● **TASK INSTRUCTIONS**: An exact transcription of the lines below, from the first through the one containing "Click the Nombre", is the only output wanted.

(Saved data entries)
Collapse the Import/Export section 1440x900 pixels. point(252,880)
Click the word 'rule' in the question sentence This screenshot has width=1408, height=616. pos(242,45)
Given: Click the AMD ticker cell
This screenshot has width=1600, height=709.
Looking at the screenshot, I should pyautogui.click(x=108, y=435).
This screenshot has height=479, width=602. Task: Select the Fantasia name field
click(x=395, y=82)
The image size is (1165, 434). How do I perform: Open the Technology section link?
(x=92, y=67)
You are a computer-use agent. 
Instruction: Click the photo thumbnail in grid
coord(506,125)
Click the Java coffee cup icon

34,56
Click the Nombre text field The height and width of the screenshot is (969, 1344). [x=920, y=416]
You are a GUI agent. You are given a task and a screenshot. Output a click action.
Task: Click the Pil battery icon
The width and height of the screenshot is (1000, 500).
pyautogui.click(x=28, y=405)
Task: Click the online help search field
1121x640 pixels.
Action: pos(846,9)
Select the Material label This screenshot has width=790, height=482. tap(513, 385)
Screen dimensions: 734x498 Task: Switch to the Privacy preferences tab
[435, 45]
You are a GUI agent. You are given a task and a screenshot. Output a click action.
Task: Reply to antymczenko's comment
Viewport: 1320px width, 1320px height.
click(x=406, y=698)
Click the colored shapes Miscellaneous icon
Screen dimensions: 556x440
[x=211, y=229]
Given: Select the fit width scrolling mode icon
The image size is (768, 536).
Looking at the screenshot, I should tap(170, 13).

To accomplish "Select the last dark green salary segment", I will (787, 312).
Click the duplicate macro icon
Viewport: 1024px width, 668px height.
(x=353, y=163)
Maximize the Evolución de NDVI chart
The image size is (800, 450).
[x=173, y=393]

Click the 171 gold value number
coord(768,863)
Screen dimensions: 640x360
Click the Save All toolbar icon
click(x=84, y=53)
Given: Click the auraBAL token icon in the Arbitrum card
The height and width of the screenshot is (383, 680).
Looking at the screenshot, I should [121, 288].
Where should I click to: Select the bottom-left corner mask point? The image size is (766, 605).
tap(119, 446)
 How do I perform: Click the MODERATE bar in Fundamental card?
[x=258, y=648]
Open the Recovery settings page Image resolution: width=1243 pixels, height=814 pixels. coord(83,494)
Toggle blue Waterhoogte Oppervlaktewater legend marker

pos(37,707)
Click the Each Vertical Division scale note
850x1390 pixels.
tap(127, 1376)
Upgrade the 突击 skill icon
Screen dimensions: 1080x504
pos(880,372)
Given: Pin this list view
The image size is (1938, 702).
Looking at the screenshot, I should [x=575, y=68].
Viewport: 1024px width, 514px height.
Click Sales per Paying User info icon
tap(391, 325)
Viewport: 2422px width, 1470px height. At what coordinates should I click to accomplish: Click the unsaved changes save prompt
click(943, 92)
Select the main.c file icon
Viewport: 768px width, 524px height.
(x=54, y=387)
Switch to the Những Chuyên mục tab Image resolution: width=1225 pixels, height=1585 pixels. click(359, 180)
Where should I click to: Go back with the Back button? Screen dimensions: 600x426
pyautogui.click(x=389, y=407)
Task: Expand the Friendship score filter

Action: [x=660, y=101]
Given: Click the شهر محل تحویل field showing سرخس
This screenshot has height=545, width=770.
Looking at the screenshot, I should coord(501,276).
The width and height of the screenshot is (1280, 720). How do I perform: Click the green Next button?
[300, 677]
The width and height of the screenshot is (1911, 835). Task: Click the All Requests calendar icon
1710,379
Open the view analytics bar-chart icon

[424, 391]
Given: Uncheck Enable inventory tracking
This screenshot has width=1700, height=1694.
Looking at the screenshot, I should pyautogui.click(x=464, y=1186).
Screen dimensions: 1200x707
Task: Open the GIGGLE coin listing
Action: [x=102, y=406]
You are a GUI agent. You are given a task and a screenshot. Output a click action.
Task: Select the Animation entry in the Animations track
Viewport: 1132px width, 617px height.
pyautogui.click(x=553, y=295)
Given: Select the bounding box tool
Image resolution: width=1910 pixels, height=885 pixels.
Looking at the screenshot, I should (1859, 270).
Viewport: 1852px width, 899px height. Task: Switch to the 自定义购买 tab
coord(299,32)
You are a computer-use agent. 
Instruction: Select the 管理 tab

● **PROBLEM SOLUTION**:
Collapse the Import/Export section 1440x900 pixels. point(252,880)
Click the word 'rule' in the question sentence This screenshot has width=1408, height=616. pos(242,45)
Given: Click the AMD ticker cell
This screenshot has width=1600, height=709.
Looking at the screenshot, I should pyautogui.click(x=108, y=435).
This screenshot has height=479, width=602. Task: Select the Fantasia name field
click(x=395, y=82)
The image size is (1165, 434). How do I perform: Open the Technology section link?
(x=92, y=67)
You are a computer-use agent. 
Instruction: Click the photo thumbnail in grid
coord(506,125)
Click the Java coffee cup icon

34,56
Click the Nombre text field The height and width of the screenshot is (969, 1344). [x=920, y=416]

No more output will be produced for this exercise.